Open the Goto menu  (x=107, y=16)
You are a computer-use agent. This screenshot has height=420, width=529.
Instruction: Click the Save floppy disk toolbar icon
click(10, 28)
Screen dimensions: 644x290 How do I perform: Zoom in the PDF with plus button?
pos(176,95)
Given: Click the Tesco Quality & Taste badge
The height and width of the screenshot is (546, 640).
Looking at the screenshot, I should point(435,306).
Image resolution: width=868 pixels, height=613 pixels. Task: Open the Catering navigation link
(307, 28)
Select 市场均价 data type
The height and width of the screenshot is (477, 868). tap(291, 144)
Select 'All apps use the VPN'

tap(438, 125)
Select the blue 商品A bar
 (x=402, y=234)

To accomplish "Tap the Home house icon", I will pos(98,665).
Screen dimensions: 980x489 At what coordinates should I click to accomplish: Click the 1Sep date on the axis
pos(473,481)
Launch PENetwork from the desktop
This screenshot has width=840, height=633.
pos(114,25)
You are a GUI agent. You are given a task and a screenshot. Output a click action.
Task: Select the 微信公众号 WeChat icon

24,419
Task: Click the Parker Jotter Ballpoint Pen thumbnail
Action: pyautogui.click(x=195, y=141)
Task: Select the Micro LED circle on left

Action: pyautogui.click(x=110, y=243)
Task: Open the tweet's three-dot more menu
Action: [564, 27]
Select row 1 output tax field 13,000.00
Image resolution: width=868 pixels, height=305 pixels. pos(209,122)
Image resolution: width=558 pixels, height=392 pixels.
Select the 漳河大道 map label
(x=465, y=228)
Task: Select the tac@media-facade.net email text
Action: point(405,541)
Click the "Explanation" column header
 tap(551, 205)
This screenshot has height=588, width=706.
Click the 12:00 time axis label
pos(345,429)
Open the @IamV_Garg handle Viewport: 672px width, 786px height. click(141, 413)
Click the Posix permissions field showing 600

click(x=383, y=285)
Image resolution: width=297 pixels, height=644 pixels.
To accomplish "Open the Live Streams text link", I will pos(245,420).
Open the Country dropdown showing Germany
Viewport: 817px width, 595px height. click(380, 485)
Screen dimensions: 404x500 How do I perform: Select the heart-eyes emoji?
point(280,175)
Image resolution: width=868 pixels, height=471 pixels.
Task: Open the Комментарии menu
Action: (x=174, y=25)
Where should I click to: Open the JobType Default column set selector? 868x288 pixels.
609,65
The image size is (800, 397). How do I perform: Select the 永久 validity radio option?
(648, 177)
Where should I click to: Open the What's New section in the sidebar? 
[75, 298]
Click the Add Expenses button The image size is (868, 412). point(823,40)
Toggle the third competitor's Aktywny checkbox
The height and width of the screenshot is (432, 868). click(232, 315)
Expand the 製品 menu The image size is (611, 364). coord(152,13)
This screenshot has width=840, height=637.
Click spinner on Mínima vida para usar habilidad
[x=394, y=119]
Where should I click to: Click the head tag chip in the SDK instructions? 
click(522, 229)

Task objective:
Repeat the whole of the data above exactly as it appears.

Response to this exercise:
Open the Goto menu  (x=107, y=16)
You are a computer-use agent. This screenshot has height=420, width=529.
Instruction: Click the Save floppy disk toolbar icon
click(10, 28)
Screen dimensions: 644x290 How do I perform: Zoom in the PDF with plus button?
pos(176,95)
Given: Click the Tesco Quality & Taste badge
The height and width of the screenshot is (546, 640).
Looking at the screenshot, I should point(435,306).
Image resolution: width=868 pixels, height=613 pixels. Task: Open the Catering navigation link
(307, 28)
Select 市场均价 data type
The height and width of the screenshot is (477, 868). tap(291, 144)
Select 'All apps use the VPN'

tap(438, 125)
Select the blue 商品A bar
 (x=402, y=234)

To accomplish "Tap the Home house icon", I will pos(98,665).
Screen dimensions: 980x489 At what coordinates should I click to accomplish: Click the 1Sep date on the axis
pos(473,481)
Launch PENetwork from the desktop
This screenshot has width=840, height=633.
pos(114,25)
You are a GUI agent. You are given a task and a screenshot. Output a click action.
Task: Select the 微信公众号 WeChat icon

24,419
Task: Click the Parker Jotter Ballpoint Pen thumbnail
Action: pyautogui.click(x=195, y=141)
Task: Select the Micro LED circle on left

Action: pyautogui.click(x=110, y=243)
Task: Open the tweet's three-dot more menu
Action: [564, 27]
Select row 1 output tax field 13,000.00
Image resolution: width=868 pixels, height=305 pixels. pos(209,122)
Image resolution: width=558 pixels, height=392 pixels.
Select the 漳河大道 map label
(x=465, y=228)
Task: Select the tac@media-facade.net email text
Action: point(405,541)
Click the "Explanation" column header
 tap(551, 205)
This screenshot has height=588, width=706.
Click the 12:00 time axis label
pos(345,429)
Open the @IamV_Garg handle Viewport: 672px width, 786px height. click(141, 413)
Click the Posix permissions field showing 600

click(x=383, y=285)
Image resolution: width=297 pixels, height=644 pixels.
To accomplish "Open the Live Streams text link", I will pos(245,420).
Open the Country dropdown showing Germany
Viewport: 817px width, 595px height. click(380, 485)
Screen dimensions: 404x500 How do I perform: Select the heart-eyes emoji?
point(280,175)
Image resolution: width=868 pixels, height=471 pixels.
Task: Open the Комментарии menu
Action: (x=174, y=25)
Where should I click to: Open the JobType Default column set selector? 868x288 pixels.
609,65
The image size is (800, 397). How do I perform: Select the 永久 validity radio option?
(648, 177)
Where should I click to: Open the What's New section in the sidebar? 
[75, 298]
Click the Add Expenses button The image size is (868, 412). point(823,40)
Toggle the third competitor's Aktywny checkbox
The height and width of the screenshot is (432, 868). click(232, 315)
Expand the 製品 menu The image size is (611, 364). coord(152,13)
This screenshot has width=840, height=637.
Click spinner on Mínima vida para usar habilidad
[x=394, y=119]
Where should I click to: Click the head tag chip in the SDK instructions? 
click(522, 229)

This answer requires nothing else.